Why should you care about this if there is no fine for failing to buy insurance? During the 2020 presidential campaign, then-candidate Joe Biden frequently pledged to bring back the mandate. In one CNN interview, for example, Chris Cuomo asked, “Would you bring back the individual mandate?” Biden responded with uncharacteristic clarity: “Yes. Yes, I’d bring back the individual mandate.” The Court has now made it far easier for him to keep that promise. If the justices had ruled on the merits of the case, they could have left the bulk of Obamacare unmolested and struck down the mandate. That would have prevented Biden and the Democrats from reinstating the penalty via reconciliation.
This reality cannot have been lost on the justices, yet the majority seemed determined to avoid a ruling on the merits of the case even if it had to ignore longstanding precedent and recent rulings by the Roberts court itself. Even constitutional scholars who favored upholding Obamacare were surprised. Ilya Somin of George Mason University, for example, writes, “I believe the states did have standing (even though they were largely wrong on the merits).” The GOP states convincingly argue that Obamacare imposes substantial burdens on their residents, but Justice Breyer’s majority opinion all but ignores their claims. Justice Alito’s dissent suggests that the majority was just looking for a way out:
[T]he Court simply ducks the issue and holds that none of the Act’s challengers, including the 18 States that think the Act saddles them with huge financial costs, is entitled to sue.… The ACA imposes many burdensome obligations on States in their capacity as employers, and the 18 States in question collectively have more than a million employees.… Yet no State has standing?

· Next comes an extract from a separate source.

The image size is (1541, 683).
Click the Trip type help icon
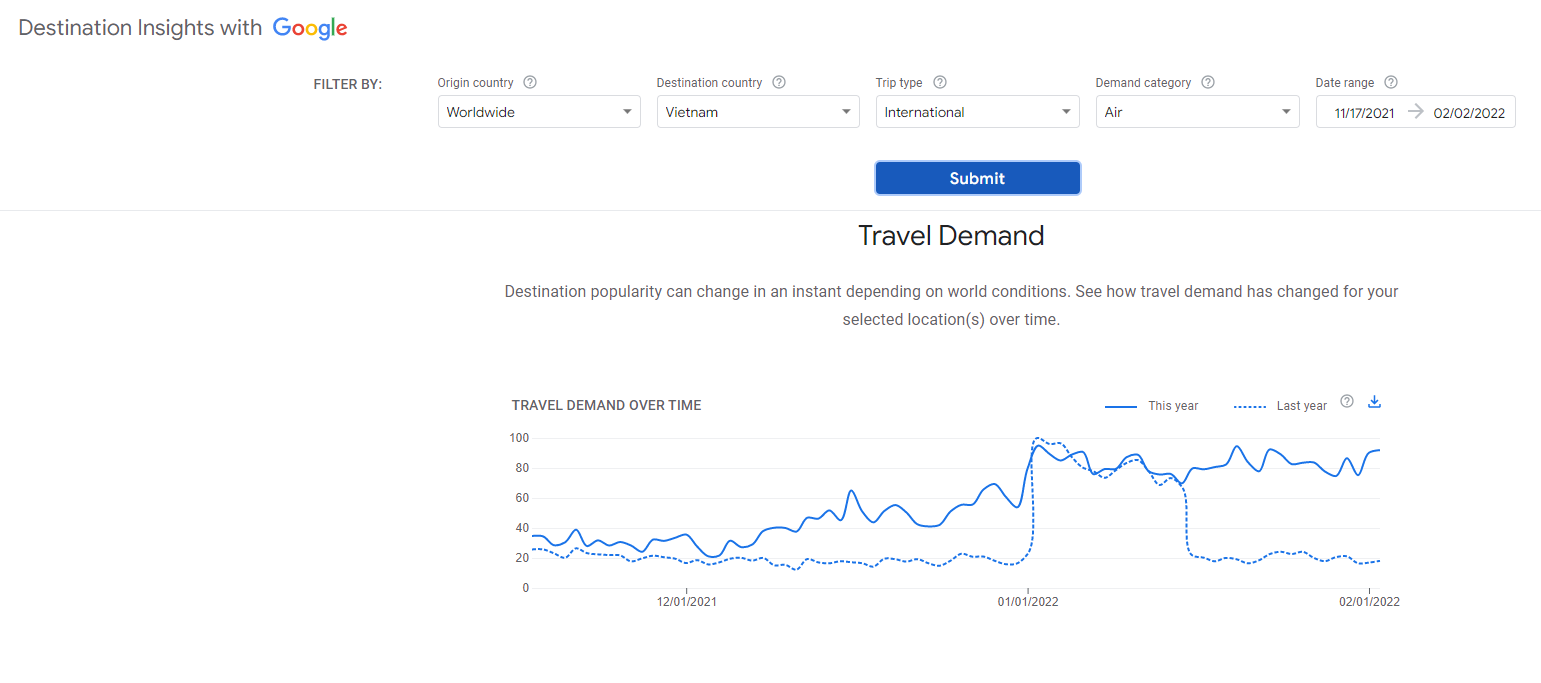[940, 83]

In all probability, the Court’s surprise dismissal of this latest Obamacare challenge was driven in part by the smear campaign leveled at Amy Coney Barrett by the Democrats during her confirmation hearings. As constitutional scholar Jonathan Turley points out, “They demanded that Barrett assure them that she would vote for the ACA in the case – a dangerous and raw demand for a guarantee on a pending case as a condition for confirmation.” She didn’t give them any such guarantee, of course, but the disgraceful treatment she received at the hands of the Senate Judiciary Committee and subsequent threats by Democrats to pack the Court were certainly on the minds of the justices who voted to deny standing.

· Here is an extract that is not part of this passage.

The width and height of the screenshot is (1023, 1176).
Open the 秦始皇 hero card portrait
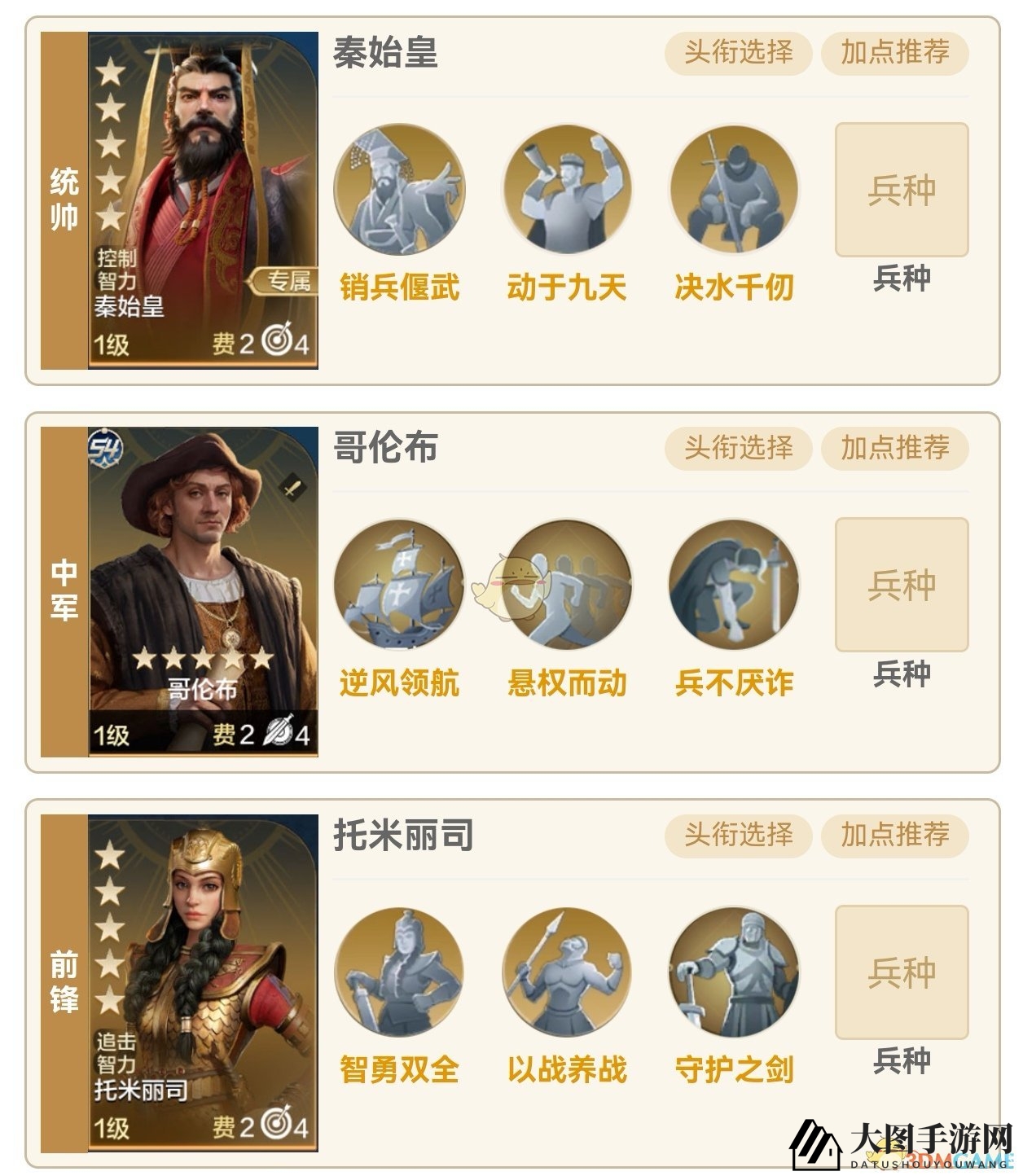coord(203,200)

Thus, this latest installment of what Justice Alito refers to as the “Affordable Act Trilogy” ends with no resolution to the metastasizing legal problems caused by this misbegotten law. As Alito puts it, “In all three episodes, with the Affordable Care Act facing a serious threat, the Court has pulled off an improbable rescue.” But the Court can’t protect Obamacare forever, particularly if Biden incurs the ire of the voters by attempting to fulfill his promise to reinstate the fine for failing to buy insurance. Inevitably, this trembling wreck will be torn down by the Right or the Left to make room for genuine health-care reform.